The function of proteins found in most vaccines, biologicals and many other drugs depends on maintaining the structural integrity of long chains of amino acids that are folded into specific shapes. At elevated temperatures or in the presence of water such as high humidity, these chains tend to break and unfold, then clump together, rendering them inactive. What the study shows is that the purified silk, which is composed of interlocked crystalline sheets, is highly resistant to changes in moisture and temperature. The silk matrix traps and immobilizes the biomolecules and stabilizes their structures and keeps from denaturing by inhibiting their ability to unfold while protecting them from moisture, like nanococoons.

Dr.
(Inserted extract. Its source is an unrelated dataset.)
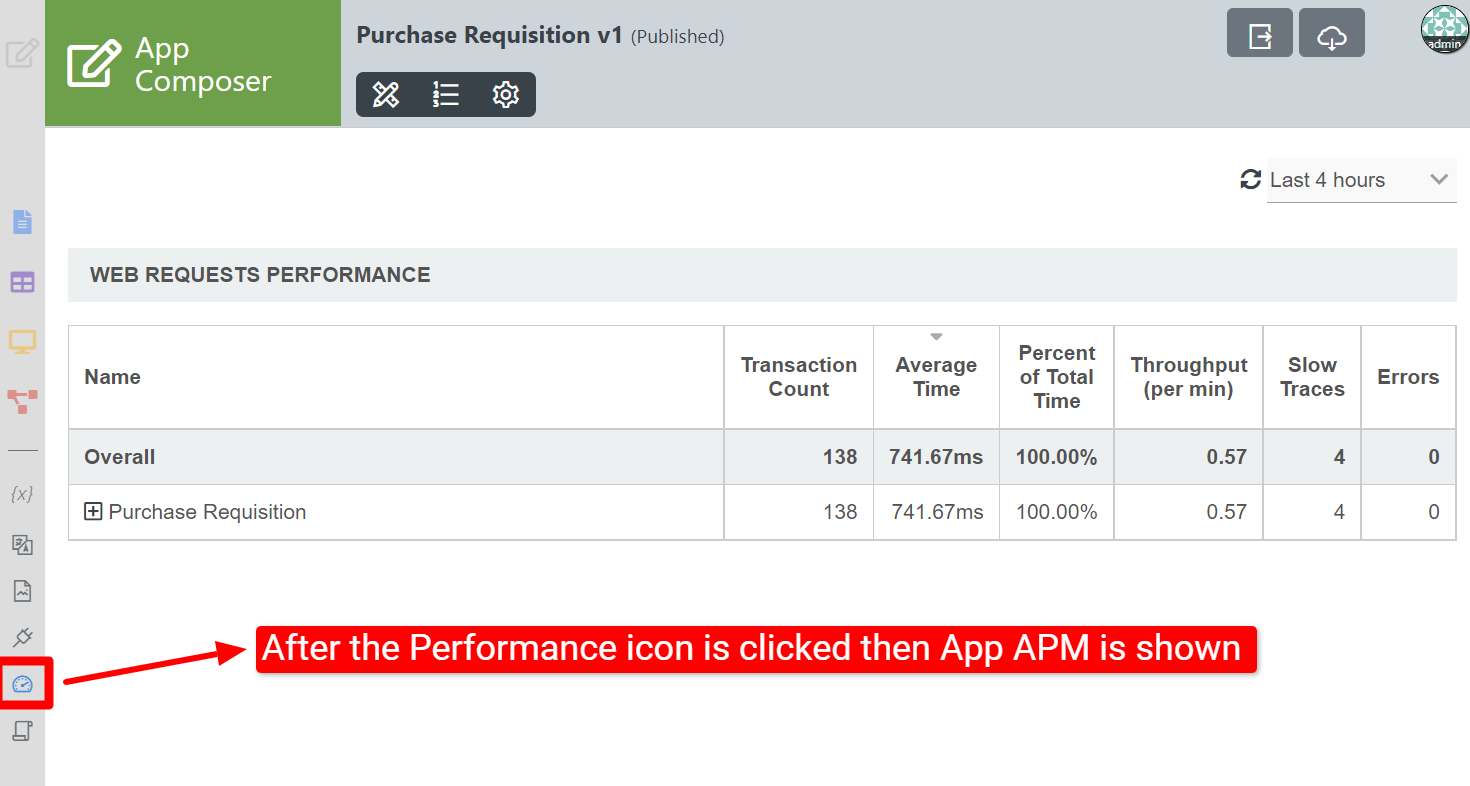
Task: Click the cloud download button
Action: [x=1332, y=37]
David L. Kaplan at Tufts University, who has been researching silk for more than two decades, led the work. The study was funded by NIH’s National Institute of Biomedical Imaging and Bioengineering (NIBIB), the National Eye Institute (NEI) and the National Institute of Dental and Craniofacial Research (NIDCR).

Here’s how they did it: they started with silkworm cocoons, the raw material in nearly all silk production. They boiled the cocoons in a solution of sodium carbonate to separate a protein called fibroin, which is the one they want, from one called sericin, which they do not. The dissolved, purified silk protein was put in a salt solution, creating a new silk-based film, then mixed with a preservative and live measles, mumps and rubella (MMR) vaccine and two antibiotics (penicillin and tetracycline) and freeze-dried. MMR vaccine is unstable outside of refrigeration and quickly loses potency above the recommended storage temperature of 2 to 8° C. Penicillin and tetracycline also break down quickly when unrefrigerated. The researchers report that immobilizing the MMR vaccine in the silk film greatly enhanced its stability. Even after storage at 45° C for six months, the vaccine retained nearly 85% of its potency. Typically, the MMR vaccine would rapidly lose all its potency under those temperature conditions.
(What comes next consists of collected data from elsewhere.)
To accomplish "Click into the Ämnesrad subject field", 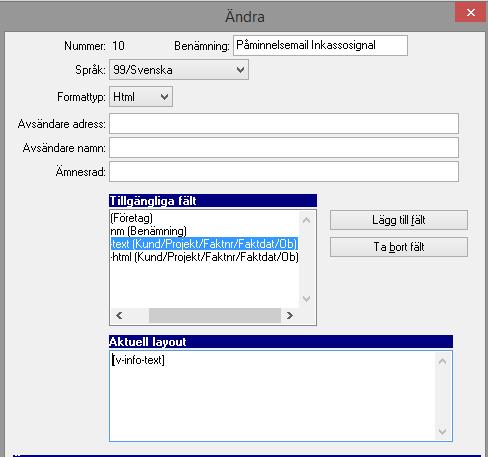I will point(284,172).
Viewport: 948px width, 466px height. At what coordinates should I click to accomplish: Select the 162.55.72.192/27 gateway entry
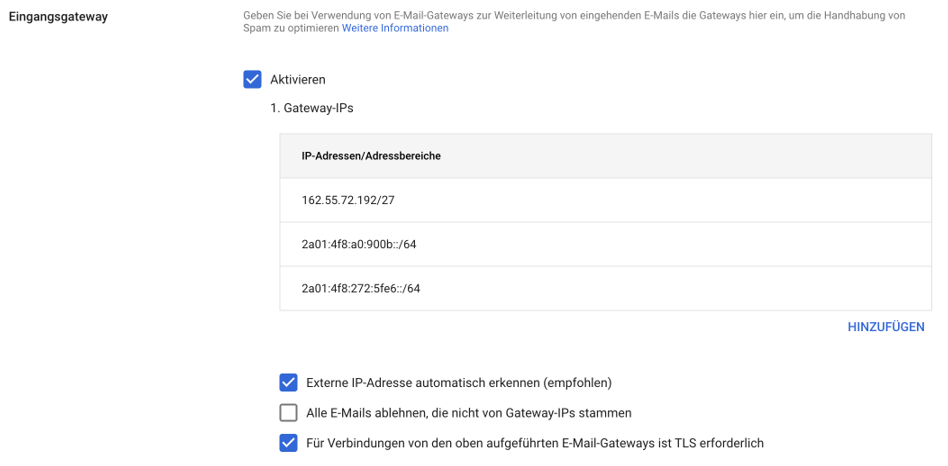click(348, 200)
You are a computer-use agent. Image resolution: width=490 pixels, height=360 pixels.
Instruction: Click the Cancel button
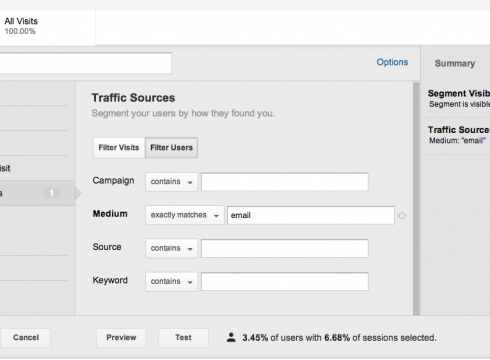tap(26, 338)
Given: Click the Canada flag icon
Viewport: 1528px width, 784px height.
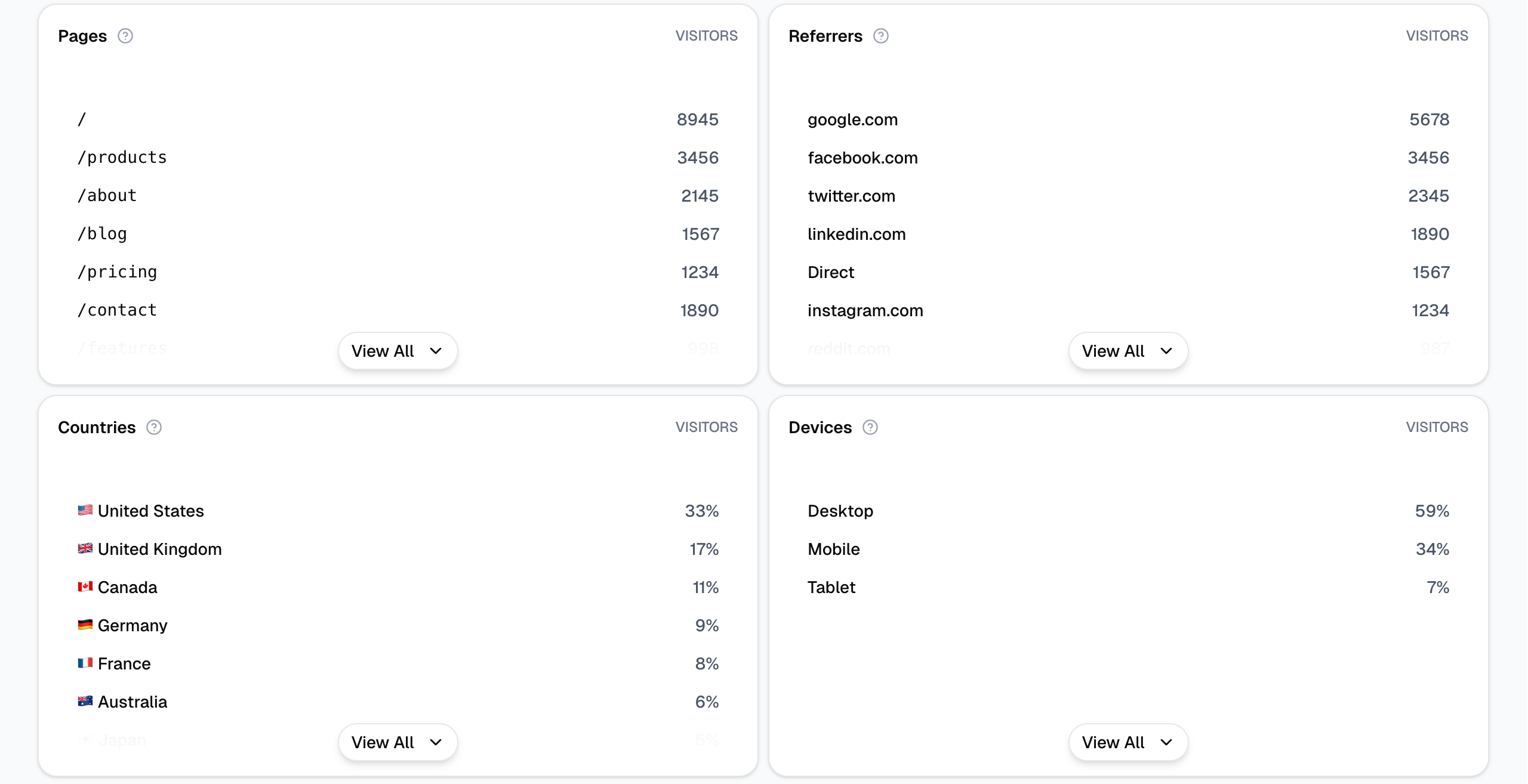Looking at the screenshot, I should click(x=85, y=587).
Immobilizing antibiotics in silk greatly increased their stability, too. Tetracycline lost only 20% of its activity when stored in silk at temperatures as high as 60° C for four weeks. These conditions would normally eliminate all its activity. Penicillin lost no detectable efficacy when stored in silk at 60° C for 30 days. Storage of the drug under those conditions typically brings a 20% loss in activity. The silk’s structure also excludes some water, enhancing its preservative qualities.

All vaccines are sensitive to heat (as are most biological drugs), and refrigeration is expensive, accounting for up to 80% of the cost of some drug products. It is estimated that nearly half of all global vaccines are lost due to temperature abuse resulting from breakdowns in the cold chain. Even within industrialized nations, loss of drug efficacy at body temperature is a serious problem for advanced drug delivery systems such as implantable drug-coated devices. The positive impact this technology may have on the supply chain, and ultimately the patient, is astounding.
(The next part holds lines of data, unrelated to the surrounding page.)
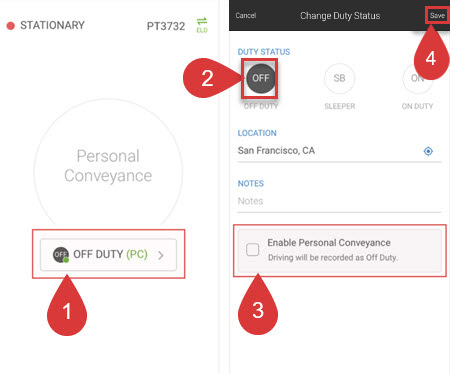This screenshot has height=375, width=450.
Task: Open the OFF DUTY (PC) status chevron
Action: coord(161,255)
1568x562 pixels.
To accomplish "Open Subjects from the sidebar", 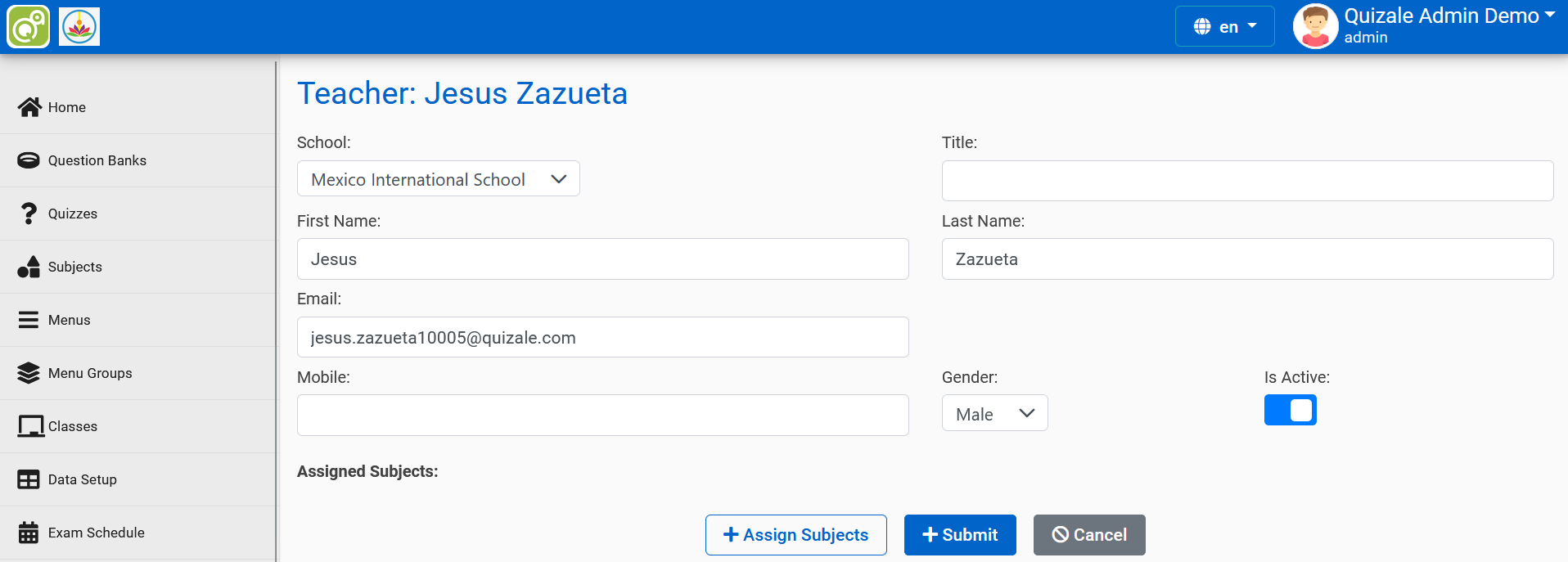I will pyautogui.click(x=29, y=266).
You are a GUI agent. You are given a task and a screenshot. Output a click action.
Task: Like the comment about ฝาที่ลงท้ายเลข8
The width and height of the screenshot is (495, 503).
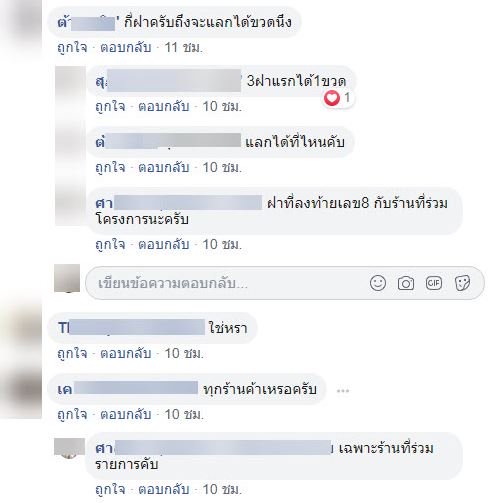[x=110, y=245]
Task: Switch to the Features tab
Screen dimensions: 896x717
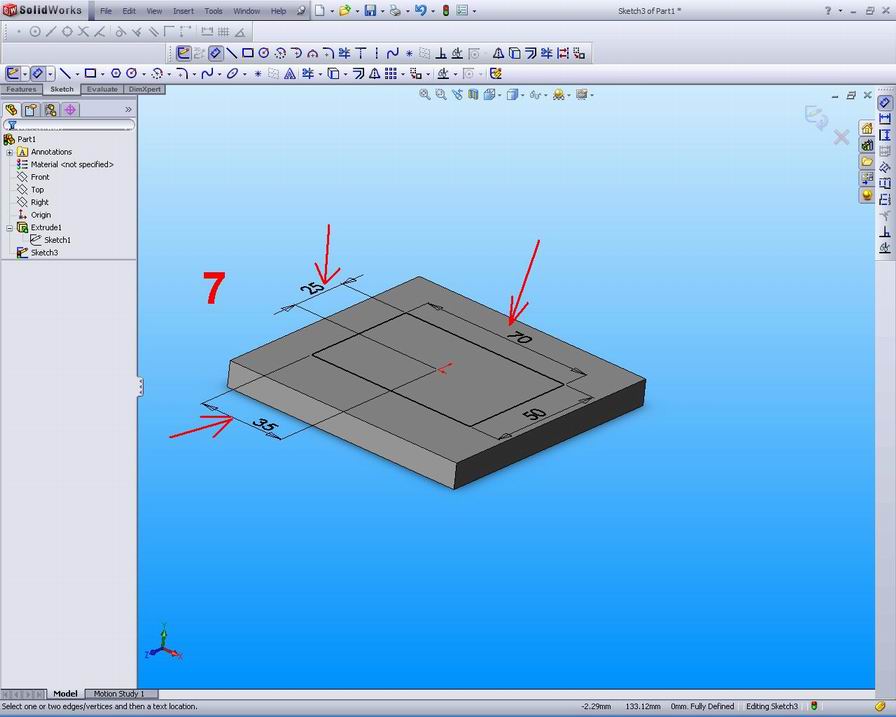Action: click(x=20, y=89)
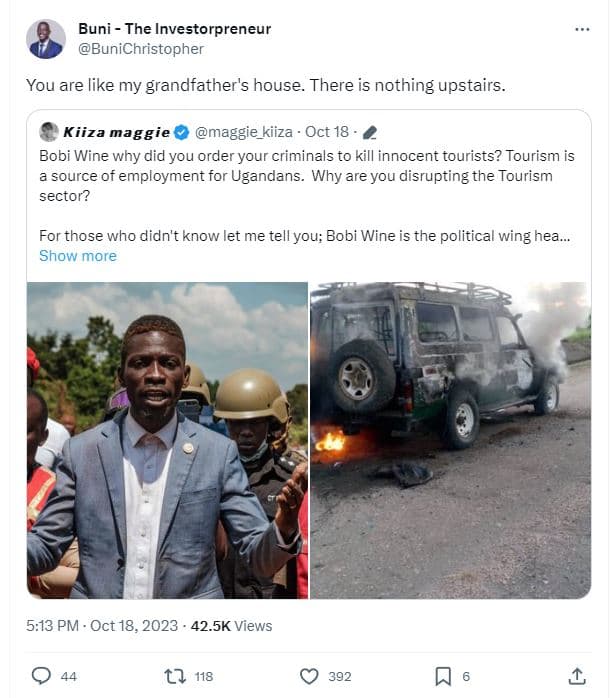
Task: Open Buni's profile avatar
Action: [45, 39]
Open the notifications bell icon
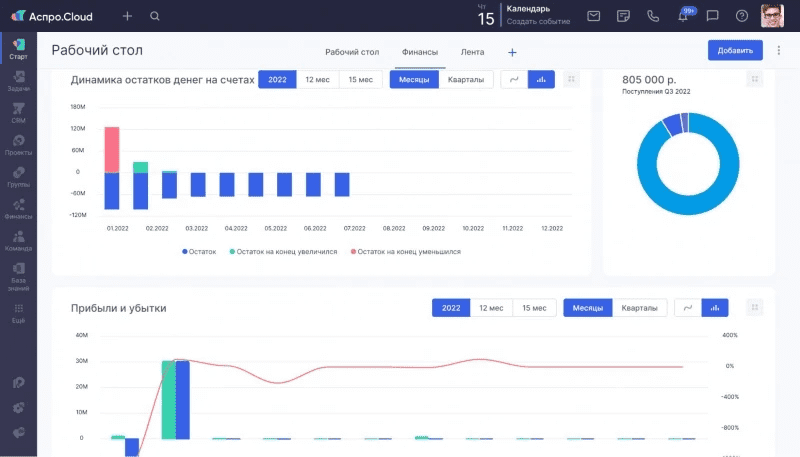This screenshot has width=800, height=457. click(683, 16)
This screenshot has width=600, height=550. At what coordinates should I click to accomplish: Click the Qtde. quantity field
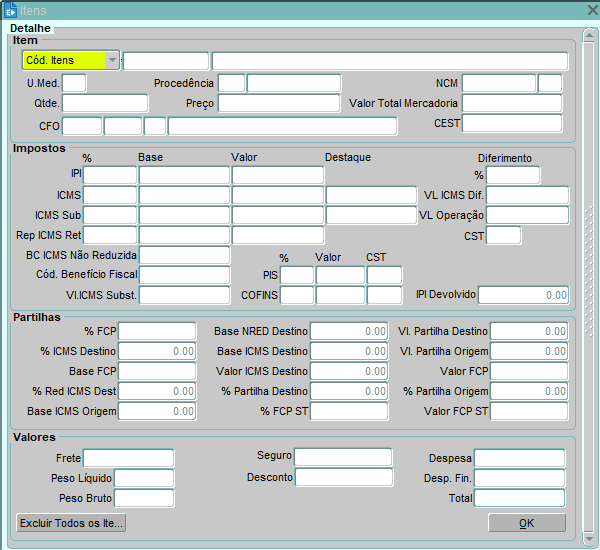104,103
Although silk is already approved by the FDA for some medical applications, Dr. Kaplan’s concept is far from becoming a pharmaceutical reality.

But it is worth pursuing. The university has optimistically begun additional studies with other proteins, peptides and enzymes, stating that there’s no reason to believe that this technology couldn’t be universal and in some cases completely eliminate the need for cold-chain systems, greatly decreasing costs and enabling more widespread availability of these life-saving therapies.